§ **Records from a data collection**:
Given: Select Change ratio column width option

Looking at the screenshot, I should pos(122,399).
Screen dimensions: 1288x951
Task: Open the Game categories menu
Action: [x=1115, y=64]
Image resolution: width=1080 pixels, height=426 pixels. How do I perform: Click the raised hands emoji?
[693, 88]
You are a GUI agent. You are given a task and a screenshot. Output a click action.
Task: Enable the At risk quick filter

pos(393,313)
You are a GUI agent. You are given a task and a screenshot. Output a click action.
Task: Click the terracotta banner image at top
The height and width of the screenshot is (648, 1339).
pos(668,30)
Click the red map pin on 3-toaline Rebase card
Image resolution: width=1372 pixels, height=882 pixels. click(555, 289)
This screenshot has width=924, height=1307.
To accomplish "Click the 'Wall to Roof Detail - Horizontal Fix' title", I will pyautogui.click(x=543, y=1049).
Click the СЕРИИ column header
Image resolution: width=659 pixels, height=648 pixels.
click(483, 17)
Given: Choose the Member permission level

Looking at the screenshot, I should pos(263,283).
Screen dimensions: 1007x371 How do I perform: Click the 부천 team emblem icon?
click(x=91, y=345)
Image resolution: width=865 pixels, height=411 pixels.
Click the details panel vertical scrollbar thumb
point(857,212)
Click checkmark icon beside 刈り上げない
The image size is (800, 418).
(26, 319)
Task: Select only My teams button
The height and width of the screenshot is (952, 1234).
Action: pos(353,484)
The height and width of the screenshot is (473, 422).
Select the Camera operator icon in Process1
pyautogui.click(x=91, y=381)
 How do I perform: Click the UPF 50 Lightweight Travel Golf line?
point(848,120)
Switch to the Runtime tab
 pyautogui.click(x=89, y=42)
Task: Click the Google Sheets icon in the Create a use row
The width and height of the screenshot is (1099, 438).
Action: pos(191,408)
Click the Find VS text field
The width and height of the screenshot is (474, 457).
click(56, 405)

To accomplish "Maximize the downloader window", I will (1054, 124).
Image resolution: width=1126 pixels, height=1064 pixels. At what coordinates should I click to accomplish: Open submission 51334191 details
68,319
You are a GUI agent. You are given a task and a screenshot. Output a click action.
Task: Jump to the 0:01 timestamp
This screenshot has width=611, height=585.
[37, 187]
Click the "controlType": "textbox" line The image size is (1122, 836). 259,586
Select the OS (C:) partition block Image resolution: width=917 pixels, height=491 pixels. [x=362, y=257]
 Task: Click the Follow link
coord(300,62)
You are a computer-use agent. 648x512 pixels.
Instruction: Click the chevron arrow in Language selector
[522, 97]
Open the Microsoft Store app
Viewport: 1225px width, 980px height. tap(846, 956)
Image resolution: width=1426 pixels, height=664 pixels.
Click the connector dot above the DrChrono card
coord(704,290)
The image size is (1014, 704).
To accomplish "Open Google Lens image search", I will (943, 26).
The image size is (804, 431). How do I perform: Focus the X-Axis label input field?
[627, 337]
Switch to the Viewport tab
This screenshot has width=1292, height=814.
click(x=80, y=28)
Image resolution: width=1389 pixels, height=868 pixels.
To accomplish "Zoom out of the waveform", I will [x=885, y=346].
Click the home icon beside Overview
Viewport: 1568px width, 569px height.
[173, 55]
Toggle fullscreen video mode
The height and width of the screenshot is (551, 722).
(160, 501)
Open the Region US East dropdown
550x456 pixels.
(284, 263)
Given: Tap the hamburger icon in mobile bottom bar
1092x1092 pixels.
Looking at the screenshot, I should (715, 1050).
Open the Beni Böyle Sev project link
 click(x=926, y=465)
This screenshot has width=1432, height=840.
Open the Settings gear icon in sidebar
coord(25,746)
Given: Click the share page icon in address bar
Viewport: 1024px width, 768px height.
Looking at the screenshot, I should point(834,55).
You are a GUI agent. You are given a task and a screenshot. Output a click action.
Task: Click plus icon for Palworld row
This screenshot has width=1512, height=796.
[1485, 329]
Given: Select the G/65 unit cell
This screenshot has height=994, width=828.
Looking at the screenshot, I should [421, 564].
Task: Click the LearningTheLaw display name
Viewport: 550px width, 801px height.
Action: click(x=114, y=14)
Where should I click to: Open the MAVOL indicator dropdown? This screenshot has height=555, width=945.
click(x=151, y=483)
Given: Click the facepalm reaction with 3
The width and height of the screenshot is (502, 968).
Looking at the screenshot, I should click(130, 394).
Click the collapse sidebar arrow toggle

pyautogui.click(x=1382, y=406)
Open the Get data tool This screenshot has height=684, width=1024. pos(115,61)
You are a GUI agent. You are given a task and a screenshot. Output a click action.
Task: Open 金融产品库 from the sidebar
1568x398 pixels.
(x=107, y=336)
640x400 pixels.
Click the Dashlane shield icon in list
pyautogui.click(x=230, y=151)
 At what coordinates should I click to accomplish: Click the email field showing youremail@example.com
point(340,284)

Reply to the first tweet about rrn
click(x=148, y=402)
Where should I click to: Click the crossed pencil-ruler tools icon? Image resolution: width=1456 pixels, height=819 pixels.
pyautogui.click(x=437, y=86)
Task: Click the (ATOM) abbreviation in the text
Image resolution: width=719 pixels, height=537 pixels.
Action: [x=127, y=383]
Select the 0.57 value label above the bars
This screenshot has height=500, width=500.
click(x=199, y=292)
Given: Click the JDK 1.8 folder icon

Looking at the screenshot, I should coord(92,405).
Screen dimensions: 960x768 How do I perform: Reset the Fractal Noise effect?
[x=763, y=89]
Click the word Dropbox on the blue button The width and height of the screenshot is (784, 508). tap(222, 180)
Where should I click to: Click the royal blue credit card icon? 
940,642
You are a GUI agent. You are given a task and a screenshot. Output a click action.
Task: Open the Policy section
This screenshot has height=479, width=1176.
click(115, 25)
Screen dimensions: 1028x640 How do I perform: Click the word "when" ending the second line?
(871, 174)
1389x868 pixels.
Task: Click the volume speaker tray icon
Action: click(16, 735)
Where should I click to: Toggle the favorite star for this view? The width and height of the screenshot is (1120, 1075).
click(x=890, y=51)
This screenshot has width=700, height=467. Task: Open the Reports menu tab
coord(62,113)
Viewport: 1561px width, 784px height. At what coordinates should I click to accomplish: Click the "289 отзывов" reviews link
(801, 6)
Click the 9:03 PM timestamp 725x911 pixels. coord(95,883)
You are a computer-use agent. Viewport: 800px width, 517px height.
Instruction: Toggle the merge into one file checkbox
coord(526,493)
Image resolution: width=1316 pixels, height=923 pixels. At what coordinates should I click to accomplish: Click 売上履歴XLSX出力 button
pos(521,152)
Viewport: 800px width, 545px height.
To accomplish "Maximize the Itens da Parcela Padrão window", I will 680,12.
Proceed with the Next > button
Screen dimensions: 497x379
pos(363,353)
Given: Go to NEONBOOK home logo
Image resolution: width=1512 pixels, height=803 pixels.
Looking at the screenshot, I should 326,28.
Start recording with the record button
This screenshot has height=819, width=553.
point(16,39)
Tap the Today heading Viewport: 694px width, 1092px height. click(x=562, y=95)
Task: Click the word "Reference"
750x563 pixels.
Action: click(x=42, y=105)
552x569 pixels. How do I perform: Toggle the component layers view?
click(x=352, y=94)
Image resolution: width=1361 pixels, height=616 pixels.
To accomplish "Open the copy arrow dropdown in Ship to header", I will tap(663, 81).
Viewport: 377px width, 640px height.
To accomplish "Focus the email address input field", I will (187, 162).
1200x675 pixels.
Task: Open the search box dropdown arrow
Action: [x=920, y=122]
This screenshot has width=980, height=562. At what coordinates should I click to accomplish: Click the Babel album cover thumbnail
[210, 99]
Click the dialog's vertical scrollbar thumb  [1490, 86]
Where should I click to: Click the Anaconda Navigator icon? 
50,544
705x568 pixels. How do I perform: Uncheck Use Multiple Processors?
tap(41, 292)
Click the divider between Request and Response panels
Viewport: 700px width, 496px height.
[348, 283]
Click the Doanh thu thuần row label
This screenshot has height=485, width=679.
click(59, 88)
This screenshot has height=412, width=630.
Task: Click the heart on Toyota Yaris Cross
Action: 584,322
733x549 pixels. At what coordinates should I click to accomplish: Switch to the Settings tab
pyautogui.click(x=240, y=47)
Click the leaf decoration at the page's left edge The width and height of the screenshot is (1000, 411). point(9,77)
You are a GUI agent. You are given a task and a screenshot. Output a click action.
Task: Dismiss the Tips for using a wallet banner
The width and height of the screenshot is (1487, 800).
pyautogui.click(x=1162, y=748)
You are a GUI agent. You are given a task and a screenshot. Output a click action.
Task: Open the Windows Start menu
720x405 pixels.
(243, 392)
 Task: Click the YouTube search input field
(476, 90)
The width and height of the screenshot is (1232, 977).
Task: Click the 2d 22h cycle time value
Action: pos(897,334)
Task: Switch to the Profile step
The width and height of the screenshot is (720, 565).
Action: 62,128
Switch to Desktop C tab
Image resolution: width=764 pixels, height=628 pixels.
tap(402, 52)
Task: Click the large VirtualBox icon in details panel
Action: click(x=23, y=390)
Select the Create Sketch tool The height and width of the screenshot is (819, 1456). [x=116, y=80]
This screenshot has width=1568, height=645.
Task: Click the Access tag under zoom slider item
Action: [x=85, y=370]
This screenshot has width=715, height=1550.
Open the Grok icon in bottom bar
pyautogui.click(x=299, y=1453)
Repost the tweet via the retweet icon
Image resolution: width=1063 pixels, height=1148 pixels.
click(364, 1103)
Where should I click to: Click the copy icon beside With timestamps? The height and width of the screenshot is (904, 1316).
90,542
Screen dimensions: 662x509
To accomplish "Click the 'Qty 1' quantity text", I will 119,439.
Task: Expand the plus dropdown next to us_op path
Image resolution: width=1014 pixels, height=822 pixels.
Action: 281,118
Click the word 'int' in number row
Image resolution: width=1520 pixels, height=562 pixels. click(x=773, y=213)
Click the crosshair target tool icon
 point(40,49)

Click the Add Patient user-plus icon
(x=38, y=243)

§ **Your assignment**: Using the records above, say how many lines include the string "Start". Only the number is wanted.

§ **Task solution**: 2